DATA SHOWN:
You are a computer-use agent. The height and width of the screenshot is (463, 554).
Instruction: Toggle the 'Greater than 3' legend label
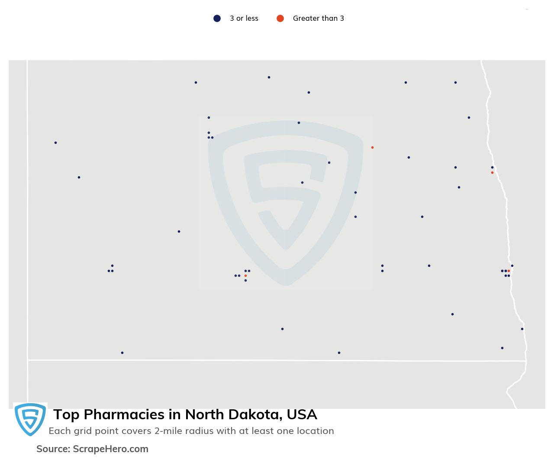(x=319, y=18)
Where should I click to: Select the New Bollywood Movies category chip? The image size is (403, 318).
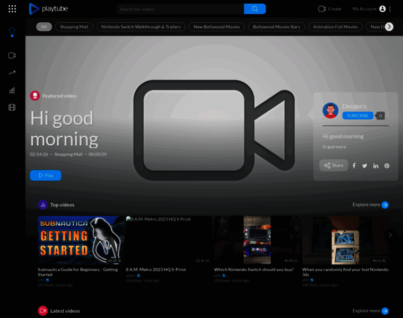click(216, 27)
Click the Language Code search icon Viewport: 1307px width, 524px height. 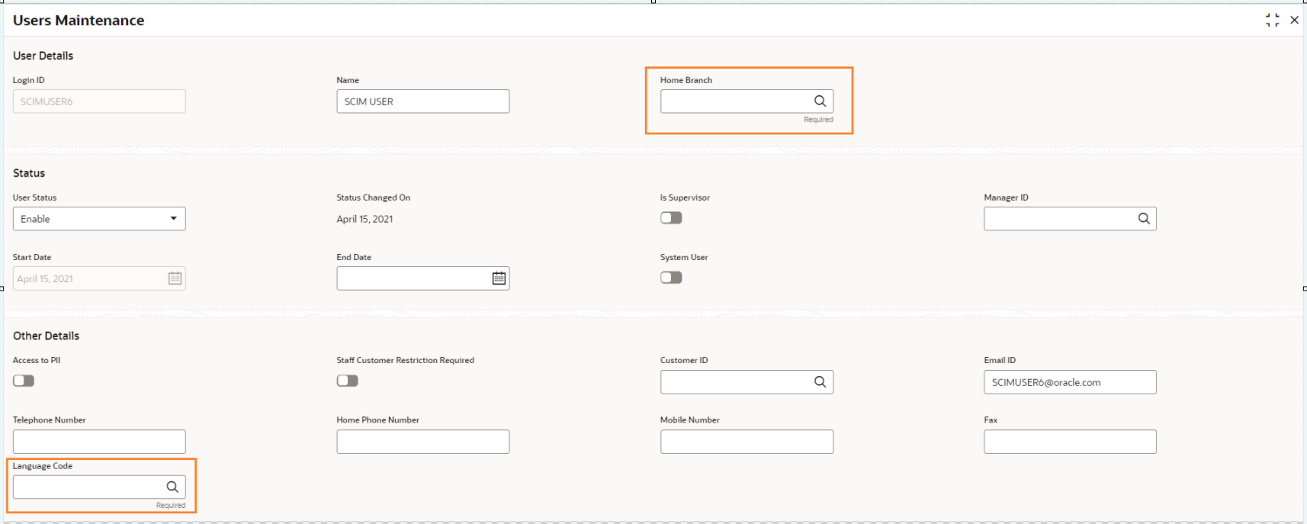click(172, 487)
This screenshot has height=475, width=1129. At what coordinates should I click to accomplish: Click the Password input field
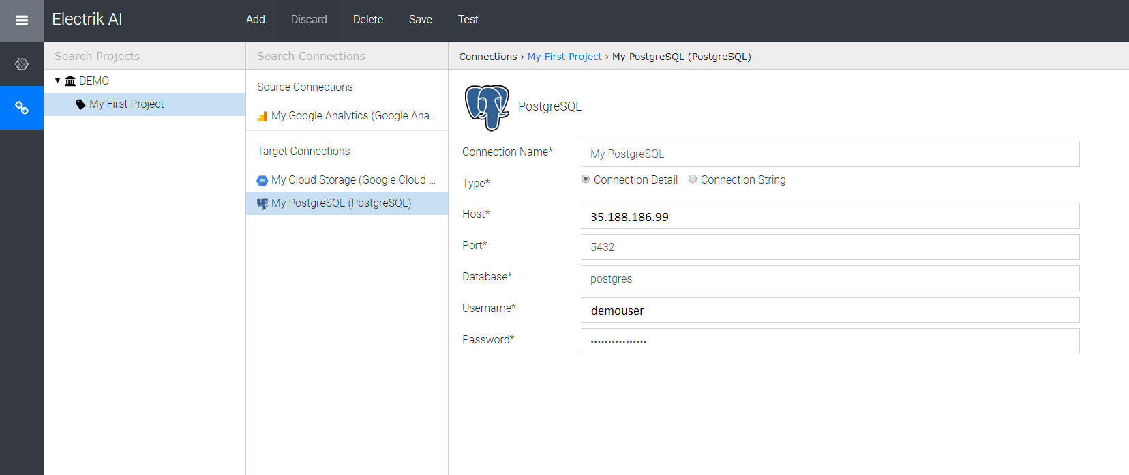[x=830, y=341]
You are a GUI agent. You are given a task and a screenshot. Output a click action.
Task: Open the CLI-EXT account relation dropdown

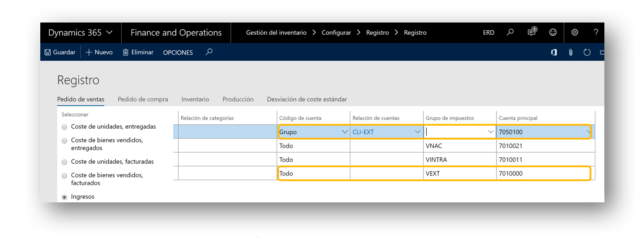click(418, 132)
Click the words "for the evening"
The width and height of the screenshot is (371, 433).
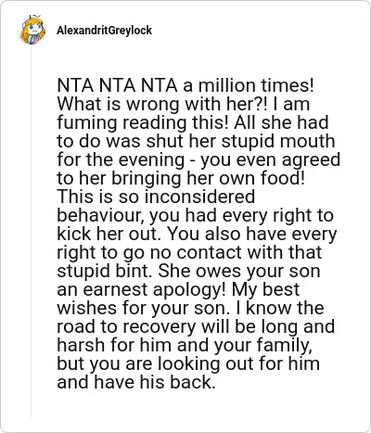pyautogui.click(x=121, y=159)
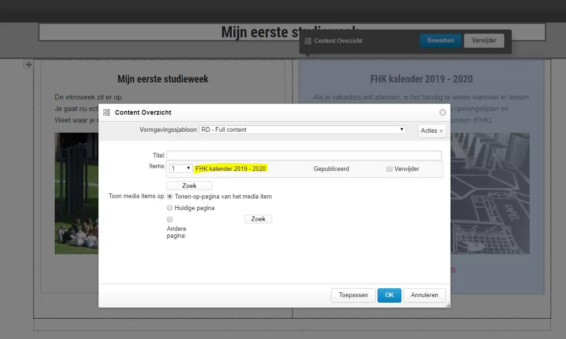Apply changes with the Toepassen button
566x339 pixels.
click(x=353, y=295)
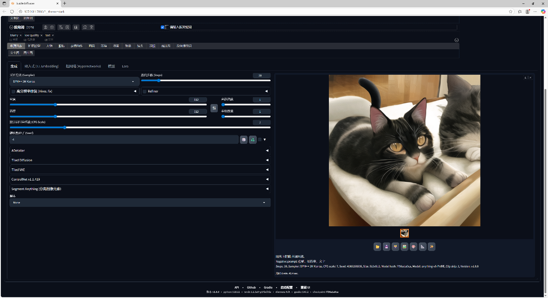
Task: Tick the extra seed options checkbox
Action: (x=260, y=139)
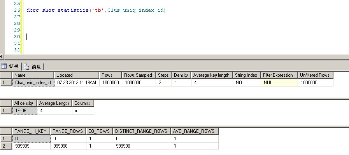Click the All density column header

pyautogui.click(x=25, y=103)
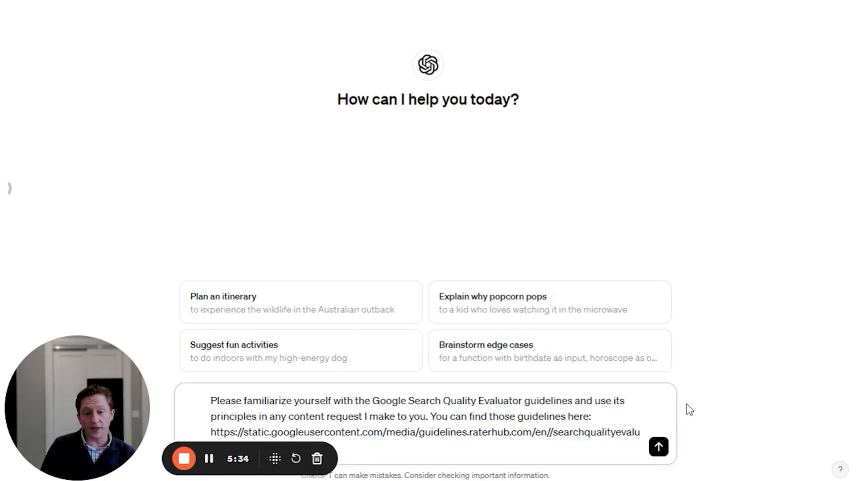Click the pause button in recorder
This screenshot has width=856, height=481.
point(209,459)
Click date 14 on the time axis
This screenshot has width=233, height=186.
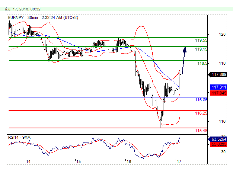pos(28,162)
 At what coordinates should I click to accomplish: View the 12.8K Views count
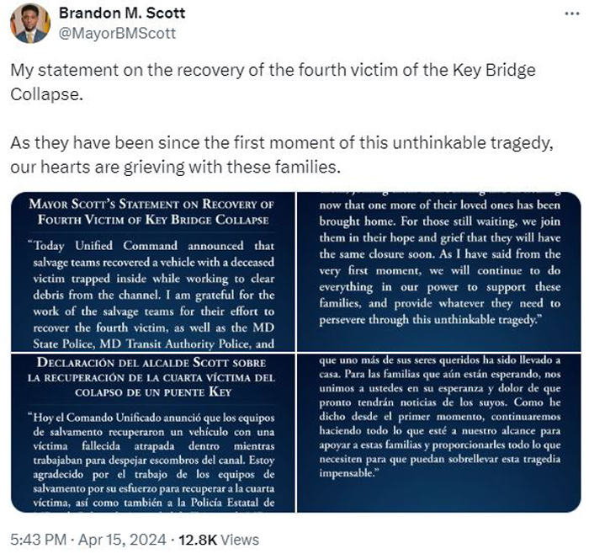[219, 540]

EXERCISE:
Only a number is wanted here: the tally of lines in the entries that include the word "agent".

WRITTEN ANSWER:
2